Au total, le nord de Bordeaux n’existe pratiquement pas pour les femmes qui n’y résident pas. Cette occultation de la ville nouvelle (lancée par la municipalité Chaban-Delmas à partir des années 1960) ne manque pas de surprendre. Bien sûr, son caractère très populaire, la présence de nombreux immigrés dans ses HLM, la mauvaise réputation véhiculée par les médias, les rumeurs, le fait qu’elle soit encombrée d’innombrables espaces mal agencés d’activités industrielles, artisanales et commerciales, peut expliquer ce silence et ces jugements négatifs. Mais d’autres facteurs militent pourtant en faveur de son repérage positif. Elle regorge d’espaces de loisirs : Casino et Palais des Congrès, Foire d’exposition et espaces sportifs, vélodrome, Lac, réserves de nature, Roseraie et lieux de promenade, etc. Bien sûr il s’agit d’un espace incertain, peu territorialisé, d’accès malaisé et compliqué du fait de l’enchevêtrement des voiries de tous ordres qui le fragmentent en innombrables cellules. C’est une juxtaposition de « non-lieux » mêlant zones d’activités peu attirantes, terrains vagues et marécageux, échangeurs de rocade et d’autoroute, cités d’habitat social. Soit autant d’espaces représentés comme répulsifs, se glissant entre ses aires plus attrayantes, dédiées aux sports et aux loisirs."

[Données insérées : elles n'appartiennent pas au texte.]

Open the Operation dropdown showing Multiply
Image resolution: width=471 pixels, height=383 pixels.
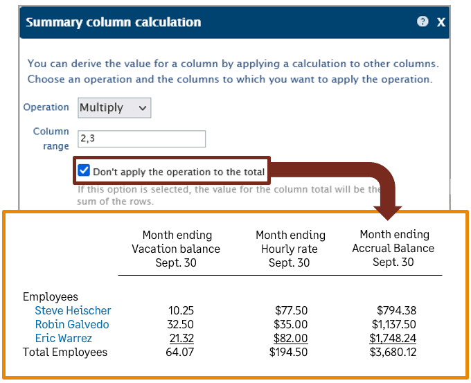pos(114,107)
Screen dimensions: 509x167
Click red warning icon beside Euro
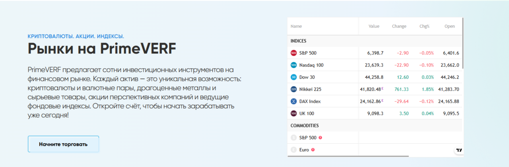[x=313, y=150]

"Cette description qui ressort de mes analyses évoque bien les traits d’un enfermement des femmes (auto enfermement, en partie ?) dans une sorte de cage urbaine, plus ou moins dorée ou rouillée selon leur milieu social, les aléas de leur vie, leurs capitaux sociaux et leurs ressources. La question du genre s’inscrit donc sans difficulté dans une théorie de la géographie sociale régie par les lois de la domination. À l’image des classes défavorisées qui acceptent leur position et leurs traitements sociaux d’infériorité parce qu’elles partagent une représentation dévalorisée mais opportuniste (gain d’avantages divers) de leur condition (idéologie au sens marxiste du terme), les femmes de notre échantillon s’accommodent d’une domination masculine (ou familiale ?) qui leur apporte des contreparties diverses : affection, reconnaissance et protection en particulier."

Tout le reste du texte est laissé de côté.